De un momento a otro, la vieja puerta de latón dio un salto y se abrió de golpe para dejar entrar a dos guerrilleros. Los hombres miraron con agrado los sacos de harina, como dando gracias por haber encontrado tal tesoro y apuntaron sus armas de inmediato al joven que ya estaba frente a ellos, intentando tapar con su escuálido cuerpo a sus dos hermanitas.
Lo que sucedió después fue la eternidad encerrada en cinco minutos. Uno de los hombres golpeó tan fuerte a Moluku que este no pudo hacer nada antes de caer al suelo sin saber siquiera dónde estaba. Lo único que sus oídos captaban era que por fin las pequeñas dejaban salir el grito de sus gargantas y que su madre intentaba protegerlas a como diera lugar mientras rogaba entre sollozos que no les hicieran nada a ellas ni a su hijo. Uno de los dos hombres sostuvo a la mujer por los brazos y la acostó sobre un montón de sacos que había hacía el fondo del cuarto, mientras reía haciendo bromas con su compañero. Con destreza rompió la blusa de la mujer, dejando sus pechos al aire, y le subió la falda para luego violarla mientras el otro hombre descargaba una seguidilla de golpes con la culata de su rifle en el torso de Moluku.
Una vez listo, el violador tomó a la mujer del pelo, le dio un puñetazo y la lanzó a la calle, para comenzar a amarrar a las niñas que aun no dejaban de llorar. Moluku recuperó de a poco la noción de lo que sucedía y en cosa de segundos se dejó embargar por la furia de saber que su madre había sido violada. Se abalanzó como pudo sobre el hombre que lo había golpeado, pero antes de poder hacer cualquier cosa, una bala le penetró la rodilla para dejarla destrozada y de paso anular cualquier intento de su parte de luchar por lo que más quería en la vida.

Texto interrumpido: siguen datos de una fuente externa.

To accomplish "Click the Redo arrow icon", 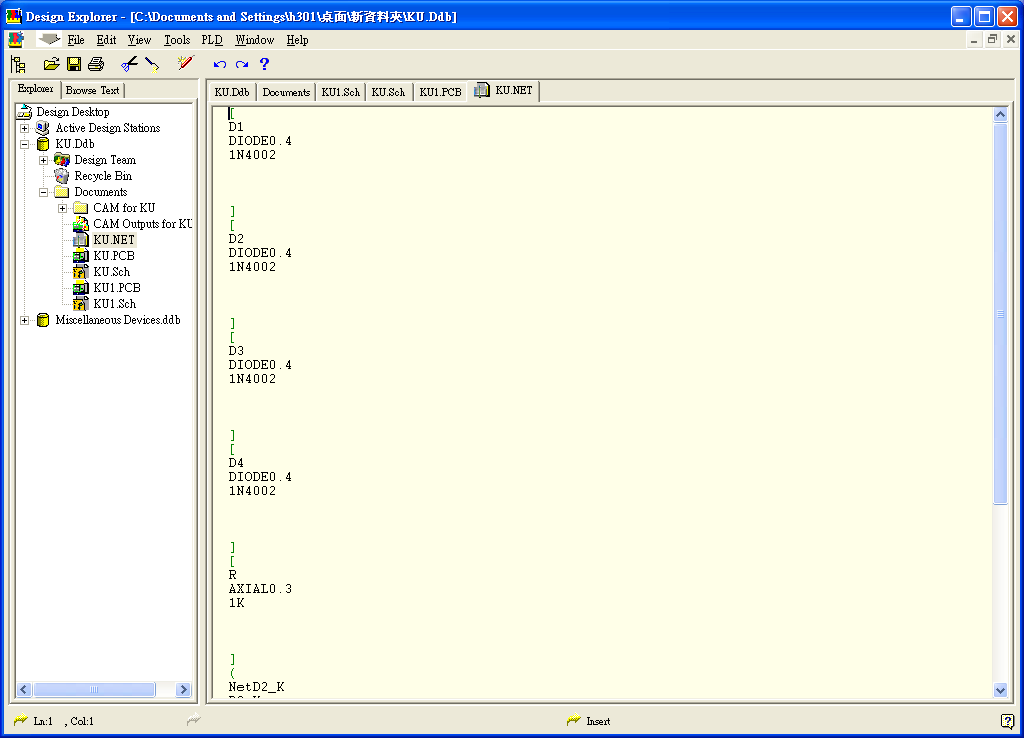I will pos(242,64).
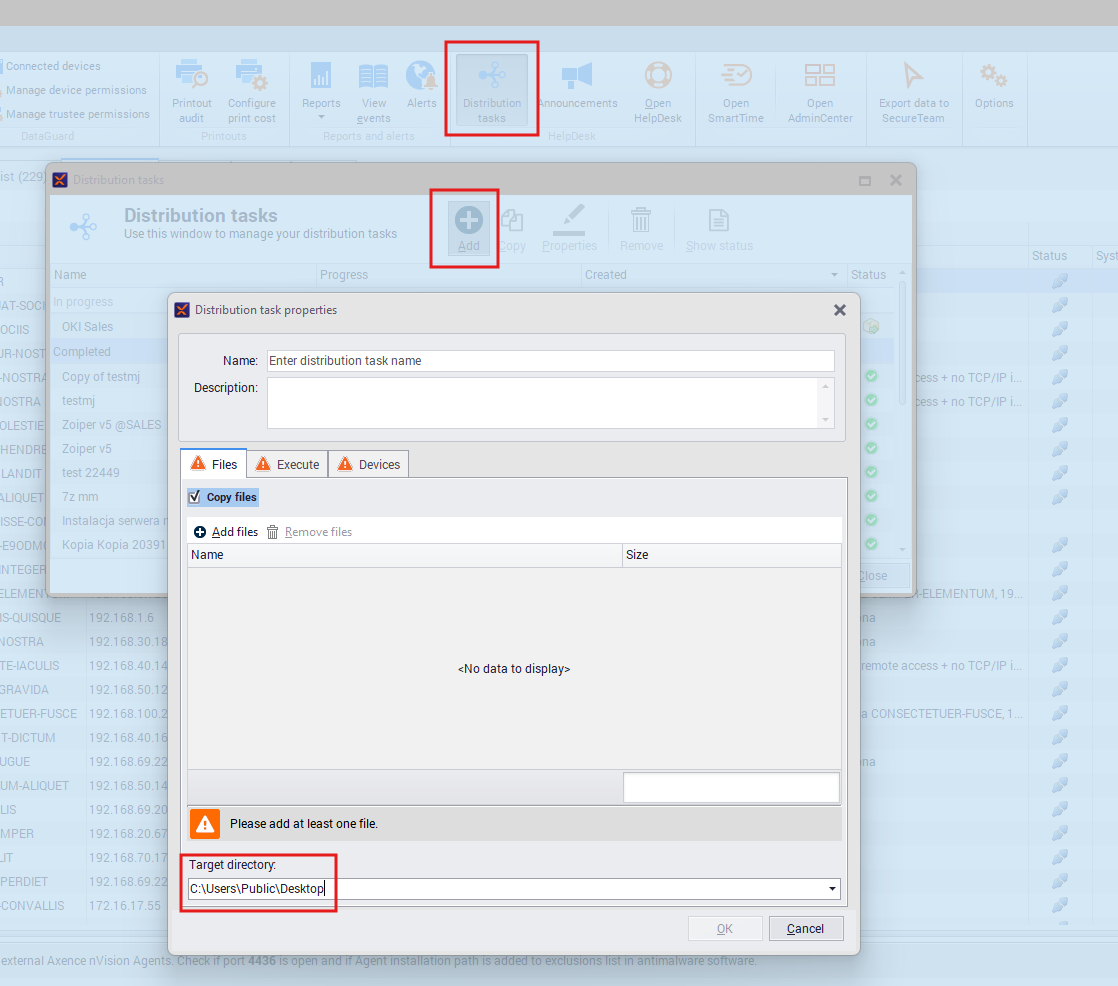The height and width of the screenshot is (986, 1118).
Task: Click Add files plus icon
Action: [200, 532]
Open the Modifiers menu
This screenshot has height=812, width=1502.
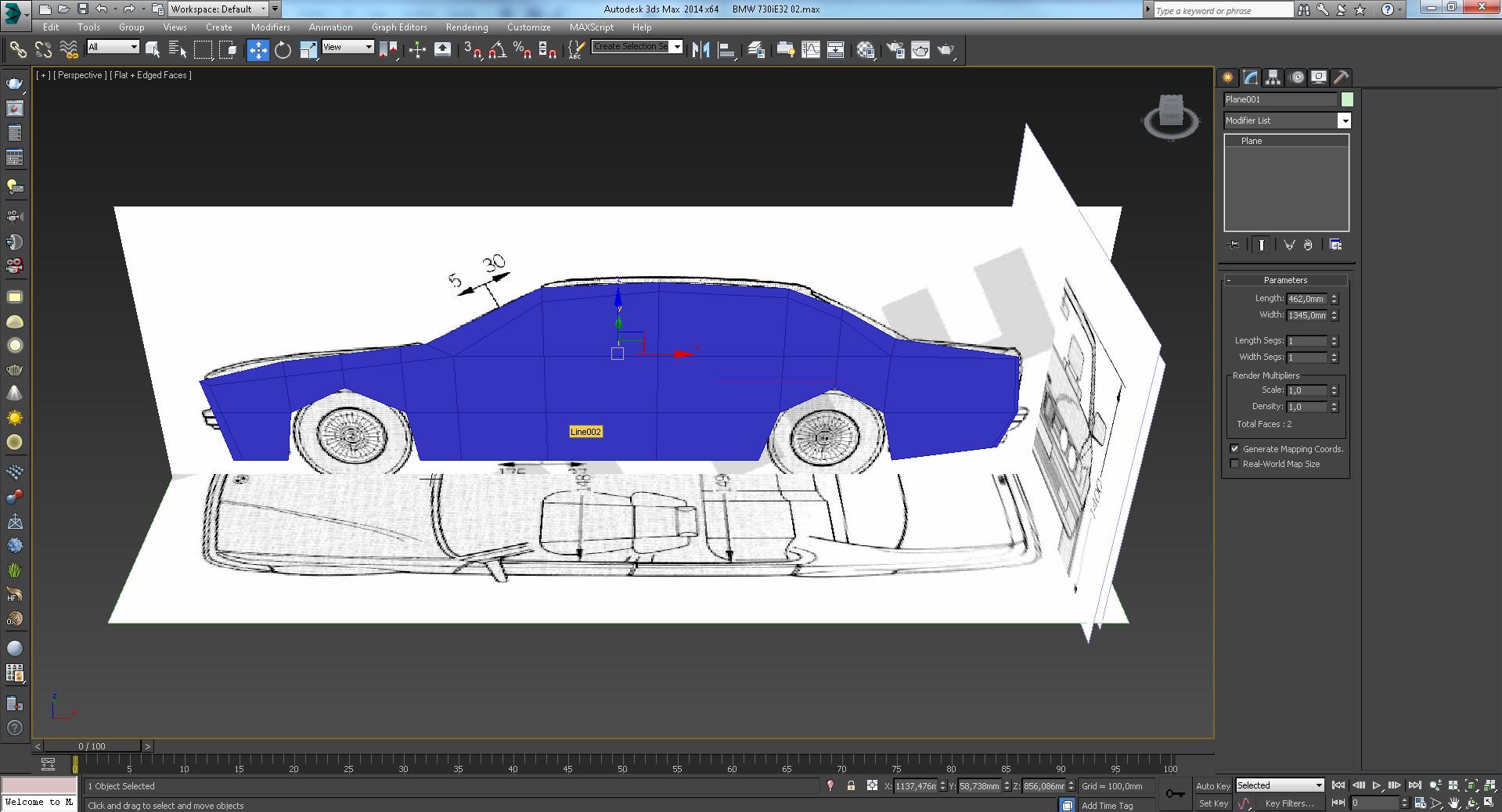pos(270,27)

Una vez afuera, el joven y su madre yacían en el suelo mientras uno de los guerrilleros subía a las pequeñas a un camión y las dejaba a cargo de otro hombre a bordo. Hecho esto, ambos guerrilleros se dirigieron a la bodega para sacar los sacos de harina, pero Moluku, ya casi sin fuerzas y aturdido por el dolor hizo ademán de ponerse de pie para volver a actuar, no sin antes haberse dado cuenta de que su madre estaba sin conocimiento.
Con la velocidad del rayo, dos balas y un flash atravesaron el aire para luego dar espacio a un segundo de silencio. Justo cuando un grupo de soldados de las fuerzas de paz entraba en el callejón apuntando a los rebeldes, el cuerpo ya sin vida de Moluku tocaba el suelo, y su madre, que había recuperado la conciencia, dejaba salir un grito de dolor y tristeza que acentuaba lo trágico del momento. Las balas de los guerrilleros habían hecho su trabajo y el flash de un fotógrafo a lo lejos, también.
Diez meses después, el cuerpo inerte de Moluku seguía en el pavimento del callejón, rodeado por los brazos de su madre y por un grupo de soldados que, después de haber acabado con los rebeldes intentaban ayudar a quienes quedaban con vida. Todo eso, toda la tristeza de la madre y el respeto de los soldados que dejaban por unos momentos a la mujer llorar la partida de su hijo, estaba presente en la fotografía captada por el hombre que también capturó el preciso instante en que las balas atravesaron el cuerpo de Moluku. Toda esa tragedia, se resumió en dos fotografías que arrancaron sólo segundos de emoción e impacto en las tranquilas vidas de los asistentes a la nueva edición de la mejor exposición fotográfica que se hacía de forma anual.
Terminado el día, diez meses después de aquel momento de pánico y dolor, las luces del salón donde se exponían los trabajos se apagaron, y dejaron al joven africano muerto en brazos de su madre, al lado de otras fotografías ganadoras de admiración y reconocimientos, pero por sobre todo, más que fotografías, historias de todas partes que contaban miles de hechos, como los que alguna vez destruyeron la familia y la vida tranquila de Moluku.